“Home, sweet home”
Agoraphobe seeks agoraphobe for long-distance relationship.
“Touchy, but in a good way”
Obsessive-compulsive with need to tap exactly four times any lampshade he passes seeks woman with similar interests for frequent checks of stoves and doors. If you’re the one, let’s get together for a romantic walk without stepping on any cracks.
“Waiting, with heart wide open”
Claustrophobic female seeks male (age not an issue) with empty 50,000-square-foot warehouse with high ceilings.
“Needed: perfect foil for my fiery personality”
Pyromaniac seeks pyrophobe for possible sitcom.
“What, me worry? You betcha!”
Woman with generalized anxiety disorder looking for someone to share evenings catastrophizing about possible reasons why my mother hasn’t returned my voicemail, which I left almost an hour ago. If your mind goes straight to car accident, fell down a well, or mistook her car for a time machine, traveled to the late 1600s, and became a victim of the Salem witch trials, then you and I need to talk. Talk ourselves into a panic, that is!
Good-looking guy with Tourette’s looking for—fucking asshole bitch motherfucker—soul mate with passion for fine wine—douchebag shit fuck—and antiquing.
“Don’t sweat the small stuff—keep it!”
Recently divorced compulsive hoarder seeks male with a lot of love—and even more stuff. Must be willing to move in with me immediately. Interests include shopping for unnecessary items, refusing to throw away outdated newspapers, and keeping receipts from the 1950s.
“Don’t mock me”
Love to laugh? Then you’re not my type. Female katagelophobe seeks female geliophobe for serious, no-nonsense relationship.
“The more the merrier”
Male frotteur in search of tightly packed crowd of women.

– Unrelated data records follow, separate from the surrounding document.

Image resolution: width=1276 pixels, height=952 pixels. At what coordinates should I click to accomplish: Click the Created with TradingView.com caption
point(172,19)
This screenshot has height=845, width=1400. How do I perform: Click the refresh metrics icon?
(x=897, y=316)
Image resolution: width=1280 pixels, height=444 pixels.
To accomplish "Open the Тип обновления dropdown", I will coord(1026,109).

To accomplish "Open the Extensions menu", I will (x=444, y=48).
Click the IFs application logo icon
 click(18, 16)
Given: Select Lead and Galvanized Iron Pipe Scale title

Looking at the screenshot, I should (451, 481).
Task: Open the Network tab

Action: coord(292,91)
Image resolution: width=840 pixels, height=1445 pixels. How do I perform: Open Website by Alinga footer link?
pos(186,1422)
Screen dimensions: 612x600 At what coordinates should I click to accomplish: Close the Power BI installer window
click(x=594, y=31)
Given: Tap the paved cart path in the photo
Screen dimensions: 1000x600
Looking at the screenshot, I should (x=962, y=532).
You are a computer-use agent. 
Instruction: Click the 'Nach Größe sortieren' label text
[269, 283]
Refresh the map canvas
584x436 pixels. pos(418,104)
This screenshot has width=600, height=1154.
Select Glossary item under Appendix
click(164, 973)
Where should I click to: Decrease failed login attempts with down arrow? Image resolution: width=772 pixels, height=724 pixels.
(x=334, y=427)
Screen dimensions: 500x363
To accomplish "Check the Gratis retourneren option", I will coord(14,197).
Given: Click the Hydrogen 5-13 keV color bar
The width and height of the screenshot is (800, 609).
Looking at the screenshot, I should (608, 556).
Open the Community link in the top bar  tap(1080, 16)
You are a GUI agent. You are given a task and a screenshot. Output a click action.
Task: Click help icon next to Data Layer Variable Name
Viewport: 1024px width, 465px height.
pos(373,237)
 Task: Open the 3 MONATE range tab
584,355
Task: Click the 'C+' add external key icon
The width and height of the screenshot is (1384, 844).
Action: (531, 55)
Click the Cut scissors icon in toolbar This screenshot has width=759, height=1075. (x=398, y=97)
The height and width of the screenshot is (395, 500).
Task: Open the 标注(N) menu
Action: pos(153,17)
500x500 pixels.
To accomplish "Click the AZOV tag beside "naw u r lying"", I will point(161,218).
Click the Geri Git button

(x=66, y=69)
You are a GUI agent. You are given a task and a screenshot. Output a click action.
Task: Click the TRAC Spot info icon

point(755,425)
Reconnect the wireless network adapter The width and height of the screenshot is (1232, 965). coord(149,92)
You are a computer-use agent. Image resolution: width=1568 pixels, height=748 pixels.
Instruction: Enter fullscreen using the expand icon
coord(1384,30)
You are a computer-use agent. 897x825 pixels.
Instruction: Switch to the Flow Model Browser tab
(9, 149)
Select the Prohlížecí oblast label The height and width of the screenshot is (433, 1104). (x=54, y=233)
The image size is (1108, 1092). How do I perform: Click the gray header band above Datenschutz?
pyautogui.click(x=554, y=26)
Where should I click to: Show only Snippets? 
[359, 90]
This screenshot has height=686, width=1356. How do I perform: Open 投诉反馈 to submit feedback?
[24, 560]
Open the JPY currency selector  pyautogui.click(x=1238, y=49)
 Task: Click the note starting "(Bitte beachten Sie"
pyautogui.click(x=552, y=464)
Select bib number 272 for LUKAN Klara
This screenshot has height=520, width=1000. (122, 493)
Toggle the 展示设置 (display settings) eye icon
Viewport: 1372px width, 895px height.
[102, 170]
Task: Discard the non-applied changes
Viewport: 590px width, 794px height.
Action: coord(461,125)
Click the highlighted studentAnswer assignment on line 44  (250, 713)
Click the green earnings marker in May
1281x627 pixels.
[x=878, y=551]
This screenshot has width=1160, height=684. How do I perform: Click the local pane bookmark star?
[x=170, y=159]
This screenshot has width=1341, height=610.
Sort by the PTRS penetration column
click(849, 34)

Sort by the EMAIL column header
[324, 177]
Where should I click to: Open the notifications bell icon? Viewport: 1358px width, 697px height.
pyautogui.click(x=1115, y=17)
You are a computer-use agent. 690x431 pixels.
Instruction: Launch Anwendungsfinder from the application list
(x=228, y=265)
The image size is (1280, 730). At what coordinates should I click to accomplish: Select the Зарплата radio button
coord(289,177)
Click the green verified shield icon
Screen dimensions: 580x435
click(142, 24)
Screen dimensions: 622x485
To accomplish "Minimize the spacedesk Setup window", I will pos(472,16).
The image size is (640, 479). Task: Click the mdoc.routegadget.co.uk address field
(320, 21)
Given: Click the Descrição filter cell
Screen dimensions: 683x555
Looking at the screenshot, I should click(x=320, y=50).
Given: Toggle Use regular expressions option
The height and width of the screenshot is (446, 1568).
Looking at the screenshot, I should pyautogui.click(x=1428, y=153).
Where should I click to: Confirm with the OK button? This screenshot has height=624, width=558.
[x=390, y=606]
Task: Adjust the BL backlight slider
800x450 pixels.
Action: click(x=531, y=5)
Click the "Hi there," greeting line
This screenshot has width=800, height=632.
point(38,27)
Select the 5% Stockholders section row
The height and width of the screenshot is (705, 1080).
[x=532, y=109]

“Come on, Daddy needs a new friend!”
Easygoing compulsive gambler in search of male or female for friendship. Must be financially independent and have an excellent line of credit. Desire to travel a must—specifically, to places like Macau, Las Vegas, A.C., and Vicksburg, Mississippi. Roll the dice and find a true friend. Age doesn’t matter, but if you’re 21, that could be good luck.
“What is this for again?”
Female with adult attention-deficit disorder seeks male for—look at that bird! What is that? An egret? I love their long necks.
“I’m not worthy”
Guy with self-defeating personality disorder thinks he’s funny but isn’t. Seeking alcohol-free/drug-free female. Must be willing to treat me poorly, undermine any happiness I may experience, and stop me if I’m about to accomplish something I could potentially be proud of.
“Drink me in”
Alcoholic male has thirst for female enabler for long-term co-dependent relationship.
“Nothing to hide”
Disinhibited 48-year-old, 142-pound woman with hemorrhoids, herpes, a penchant for one-night stands with random men, and a history of cheating on her taxes seeks equally overly self-disclosing male to co-host dinner parties with. Together we can make our guests excruciatingly uncomfortable with our unfiltered conversation. Last two hubbies died. Mysteriously.
“Night and day, day and night”
Nyctophobe seeks photophobe for fun battles over the light switch.
Dominant woman seeking Stockholm-syndrome-prone male. Contact me and I’ll capture your heart.
Person with dissociative identity disorder seeks you, you, and you. Or is it me, me, and me? Doesn’t matter. We’re meant for each other. Call me. I just did. Great, let’s set up a date. Sounds good. Must be Jewish. I am. Great, this is going well.
“Oh, you’re going to wear that?
No, no, that looks nice. Really, it does”
Passive-aggressive woman seeks marriage-ready male. I enjoy purposely taking too long to get ready and making us late for reservations. I’m great at “forgetting” to do important tasks, such as mailing in mortgage payments, thus damaging our credit scores just because I won’t come out and tell you that I don’t like the long hours you work.
“You’re not the one for me”
Lonely lady with avoidant personality disorder seeks no one to interact with, share love with, or grow old with.